Data items
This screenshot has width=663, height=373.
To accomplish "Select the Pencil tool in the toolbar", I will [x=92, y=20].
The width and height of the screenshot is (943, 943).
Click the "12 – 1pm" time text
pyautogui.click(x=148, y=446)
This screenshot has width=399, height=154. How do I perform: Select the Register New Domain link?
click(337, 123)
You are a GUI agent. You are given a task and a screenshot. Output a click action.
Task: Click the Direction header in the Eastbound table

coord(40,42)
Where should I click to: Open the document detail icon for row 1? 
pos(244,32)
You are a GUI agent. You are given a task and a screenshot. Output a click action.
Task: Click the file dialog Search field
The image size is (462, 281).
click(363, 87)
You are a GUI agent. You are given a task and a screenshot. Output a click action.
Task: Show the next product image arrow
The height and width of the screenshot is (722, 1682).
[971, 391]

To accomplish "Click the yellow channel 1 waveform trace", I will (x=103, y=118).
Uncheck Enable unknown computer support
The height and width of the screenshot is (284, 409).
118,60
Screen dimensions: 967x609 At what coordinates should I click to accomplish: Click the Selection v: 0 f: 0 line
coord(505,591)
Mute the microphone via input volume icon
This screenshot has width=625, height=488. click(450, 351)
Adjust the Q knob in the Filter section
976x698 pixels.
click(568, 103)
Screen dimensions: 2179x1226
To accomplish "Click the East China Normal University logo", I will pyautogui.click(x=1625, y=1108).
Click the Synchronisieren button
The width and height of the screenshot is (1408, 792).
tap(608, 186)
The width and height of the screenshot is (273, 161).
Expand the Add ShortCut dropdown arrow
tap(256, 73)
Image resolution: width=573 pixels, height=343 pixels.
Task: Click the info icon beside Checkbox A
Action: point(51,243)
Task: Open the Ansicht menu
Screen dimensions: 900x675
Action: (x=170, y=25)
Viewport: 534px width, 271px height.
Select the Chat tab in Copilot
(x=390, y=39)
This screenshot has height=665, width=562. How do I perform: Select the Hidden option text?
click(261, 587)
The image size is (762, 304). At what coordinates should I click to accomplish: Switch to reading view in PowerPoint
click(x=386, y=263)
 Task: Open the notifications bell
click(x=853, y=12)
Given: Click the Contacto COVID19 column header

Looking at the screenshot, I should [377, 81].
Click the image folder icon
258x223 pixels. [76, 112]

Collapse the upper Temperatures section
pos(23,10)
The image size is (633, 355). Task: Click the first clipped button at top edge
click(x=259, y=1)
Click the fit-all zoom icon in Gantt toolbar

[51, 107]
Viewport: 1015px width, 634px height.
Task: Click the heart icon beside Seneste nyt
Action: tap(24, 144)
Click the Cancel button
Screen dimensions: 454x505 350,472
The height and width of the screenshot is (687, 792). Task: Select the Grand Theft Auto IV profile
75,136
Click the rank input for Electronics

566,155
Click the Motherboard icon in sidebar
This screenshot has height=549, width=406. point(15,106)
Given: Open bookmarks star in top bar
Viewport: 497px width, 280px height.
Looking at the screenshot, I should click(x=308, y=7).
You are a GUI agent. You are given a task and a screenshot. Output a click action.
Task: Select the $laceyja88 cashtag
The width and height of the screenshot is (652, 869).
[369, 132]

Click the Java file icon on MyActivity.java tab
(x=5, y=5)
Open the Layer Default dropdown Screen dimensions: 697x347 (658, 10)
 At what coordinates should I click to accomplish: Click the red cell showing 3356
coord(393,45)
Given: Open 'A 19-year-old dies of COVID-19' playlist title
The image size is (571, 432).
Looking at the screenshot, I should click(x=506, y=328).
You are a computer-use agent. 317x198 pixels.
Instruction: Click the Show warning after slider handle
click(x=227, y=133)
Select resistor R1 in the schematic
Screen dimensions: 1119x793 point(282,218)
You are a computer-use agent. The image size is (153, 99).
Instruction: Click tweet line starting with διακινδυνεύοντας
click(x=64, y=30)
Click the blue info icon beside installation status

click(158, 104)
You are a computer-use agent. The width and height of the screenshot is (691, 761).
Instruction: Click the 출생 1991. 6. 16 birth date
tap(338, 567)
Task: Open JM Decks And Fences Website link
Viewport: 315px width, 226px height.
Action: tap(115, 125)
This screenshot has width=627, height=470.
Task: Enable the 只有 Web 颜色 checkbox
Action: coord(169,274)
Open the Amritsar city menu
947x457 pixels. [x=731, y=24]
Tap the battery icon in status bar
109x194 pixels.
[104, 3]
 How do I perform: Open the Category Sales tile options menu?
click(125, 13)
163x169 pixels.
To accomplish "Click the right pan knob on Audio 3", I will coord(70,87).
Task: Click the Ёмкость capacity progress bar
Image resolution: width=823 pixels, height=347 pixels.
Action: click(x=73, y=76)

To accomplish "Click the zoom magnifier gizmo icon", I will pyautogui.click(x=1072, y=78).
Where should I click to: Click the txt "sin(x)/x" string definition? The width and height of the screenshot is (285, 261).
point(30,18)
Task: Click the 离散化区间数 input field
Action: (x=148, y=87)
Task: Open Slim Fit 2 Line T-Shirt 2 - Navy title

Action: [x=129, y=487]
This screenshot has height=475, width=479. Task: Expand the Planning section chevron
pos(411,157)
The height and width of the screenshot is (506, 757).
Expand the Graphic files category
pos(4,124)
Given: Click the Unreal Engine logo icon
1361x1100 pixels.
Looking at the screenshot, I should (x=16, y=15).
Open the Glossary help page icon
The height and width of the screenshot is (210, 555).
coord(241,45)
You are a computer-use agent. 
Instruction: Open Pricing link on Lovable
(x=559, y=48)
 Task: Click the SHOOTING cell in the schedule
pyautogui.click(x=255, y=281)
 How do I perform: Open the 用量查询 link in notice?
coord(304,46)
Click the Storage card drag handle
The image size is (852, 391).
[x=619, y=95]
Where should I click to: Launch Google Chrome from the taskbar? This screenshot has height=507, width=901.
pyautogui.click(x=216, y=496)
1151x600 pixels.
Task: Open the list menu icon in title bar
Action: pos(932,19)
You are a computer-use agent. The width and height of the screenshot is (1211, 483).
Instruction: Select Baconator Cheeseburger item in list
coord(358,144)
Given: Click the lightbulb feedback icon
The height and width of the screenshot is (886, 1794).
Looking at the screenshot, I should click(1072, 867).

_Task objective_.
Copy every line above, word for word and without any change.

_Task solution_.
This screenshot has width=663, height=373.
To accomplish "Select the Pencil tool in the toolbar", I will [x=92, y=20].
The width and height of the screenshot is (943, 943).
Click the "12 – 1pm" time text
pyautogui.click(x=148, y=446)
This screenshot has width=399, height=154. How do I perform: Select the Register New Domain link?
click(337, 123)
You are a GUI agent. You are given a task and a screenshot. Output a click action.
Task: Click the Direction header in the Eastbound table

coord(40,42)
Where should I click to: Open the document detail icon for row 1? 
pos(244,32)
You are a GUI agent. You are given a task and a screenshot. Output a click action.
Task: Click the file dialog Search field
The image size is (462, 281).
click(363, 87)
You are a GUI agent. You are given a task and a screenshot. Output a click action.
Task: Show the next product image arrow
The height and width of the screenshot is (722, 1682).
[971, 391]

To accomplish "Click the yellow channel 1 waveform trace", I will (x=103, y=118).
Uncheck Enable unknown computer support
The height and width of the screenshot is (284, 409).
118,60
Screen dimensions: 967x609 At what coordinates should I click to accomplish: Click the Selection v: 0 f: 0 line
coord(505,591)
Mute the microphone via input volume icon
This screenshot has width=625, height=488. click(450, 351)
Adjust the Q knob in the Filter section
976x698 pixels.
click(568, 103)
Screen dimensions: 2179x1226
To accomplish "Click the East China Normal University logo", I will pyautogui.click(x=1625, y=1108).
Click the Synchronisieren button
The width and height of the screenshot is (1408, 792).
tap(608, 186)
The width and height of the screenshot is (273, 161).
Expand the Add ShortCut dropdown arrow
tap(256, 73)
Image resolution: width=573 pixels, height=343 pixels.
Task: Click the info icon beside Checkbox A
Action: point(51,243)
Task: Open the Ansicht menu
Screen dimensions: 900x675
Action: (x=170, y=25)
Viewport: 534px width, 271px height.
Select the Chat tab in Copilot
(x=390, y=39)
This screenshot has height=665, width=562. How do I perform: Select the Hidden option text?
click(261, 587)
The image size is (762, 304). At what coordinates should I click to accomplish: Switch to reading view in PowerPoint
click(x=386, y=263)
 Task: Open the notifications bell
click(x=853, y=12)
Given: Click the Contacto COVID19 column header

Looking at the screenshot, I should [377, 81].
Click the image folder icon
258x223 pixels. [76, 112]

Collapse the upper Temperatures section
pos(23,10)
The image size is (633, 355). Task: Click the first clipped button at top edge
click(x=259, y=1)
Click the fit-all zoom icon in Gantt toolbar

[51, 107]
Viewport: 1015px width, 634px height.
Task: Click the heart icon beside Seneste nyt
Action: tap(24, 144)
Click the Cancel button
Screen dimensions: 454x505 350,472
The height and width of the screenshot is (687, 792). Task: Select the Grand Theft Auto IV profile
75,136
Click the rank input for Electronics

566,155
Click the Motherboard icon in sidebar
This screenshot has height=549, width=406. point(15,106)
Given: Open bookmarks star in top bar
Viewport: 497px width, 280px height.
Looking at the screenshot, I should click(x=308, y=7).
You are a GUI agent. You are given a task and a screenshot. Output a click action.
Task: Select the $laceyja88 cashtag
The width and height of the screenshot is (652, 869).
[369, 132]

Click the Java file icon on MyActivity.java tab
(x=5, y=5)
Open the Layer Default dropdown Screen dimensions: 697x347 (658, 10)
 At what coordinates should I click to accomplish: Click the red cell showing 3356
coord(393,45)
Given: Open 'A 19-year-old dies of COVID-19' playlist title
The image size is (571, 432).
Looking at the screenshot, I should click(x=506, y=328).
You are a computer-use agent. 317x198 pixels.
Instruction: Click the Show warning after slider handle
click(x=227, y=133)
Select resistor R1 in the schematic
Screen dimensions: 1119x793 point(282,218)
You are a computer-use agent. The image size is (153, 99).
Instruction: Click tweet line starting with διακινδυνεύοντας
click(x=64, y=30)
Click the blue info icon beside installation status

click(158, 104)
You are a computer-use agent. The width and height of the screenshot is (691, 761).
Instruction: Click the 출생 1991. 6. 16 birth date
tap(338, 567)
Task: Open JM Decks And Fences Website link
Viewport: 315px width, 226px height.
Action: tap(115, 125)
This screenshot has width=627, height=470.
Task: Enable the 只有 Web 颜色 checkbox
Action: coord(169,274)
Open the Amritsar city menu
947x457 pixels. [x=731, y=24]
Tap the battery icon in status bar
109x194 pixels.
[104, 3]
 How do I perform: Open the Category Sales tile options menu?
click(125, 13)
163x169 pixels.
To accomplish "Click the right pan knob on Audio 3", I will coord(70,87).
Task: Click the Ёмкость capacity progress bar
Image resolution: width=823 pixels, height=347 pixels.
Action: click(x=73, y=76)

To accomplish "Click the zoom magnifier gizmo icon", I will pyautogui.click(x=1072, y=78).
Where should I click to: Click the txt "sin(x)/x" string definition? The width and height of the screenshot is (285, 261).
point(30,18)
Task: Click the 离散化区间数 input field
Action: (x=148, y=87)
Task: Open Slim Fit 2 Line T-Shirt 2 - Navy title

Action: [x=129, y=487]
This screenshot has height=475, width=479. Task: Expand the Planning section chevron
pos(411,157)
The height and width of the screenshot is (506, 757).
Expand the Graphic files category
pos(4,124)
Given: Click the Unreal Engine logo icon
1361x1100 pixels.
Looking at the screenshot, I should (x=16, y=15).
Open the Glossary help page icon
The height and width of the screenshot is (210, 555).
coord(241,45)
You are a computer-use agent. 
Instruction: Open Pricing link on Lovable
(x=559, y=48)
 Task: Click the SHOOTING cell in the schedule
pyautogui.click(x=255, y=281)
 How do I perform: Open the 用量查询 link in notice?
coord(304,46)
Click the Storage card drag handle
The image size is (852, 391).
[x=619, y=95]
Where should I click to: Launch Google Chrome from the taskbar? This screenshot has height=507, width=901.
pyautogui.click(x=216, y=496)
1151x600 pixels.
Task: Open the list menu icon in title bar
Action: pos(932,19)
You are a computer-use agent. The width and height of the screenshot is (1211, 483).
Instruction: Select Baconator Cheeseburger item in list
coord(358,144)
Given: Click the lightbulb feedback icon
The height and width of the screenshot is (886, 1794).
Looking at the screenshot, I should click(1072, 867).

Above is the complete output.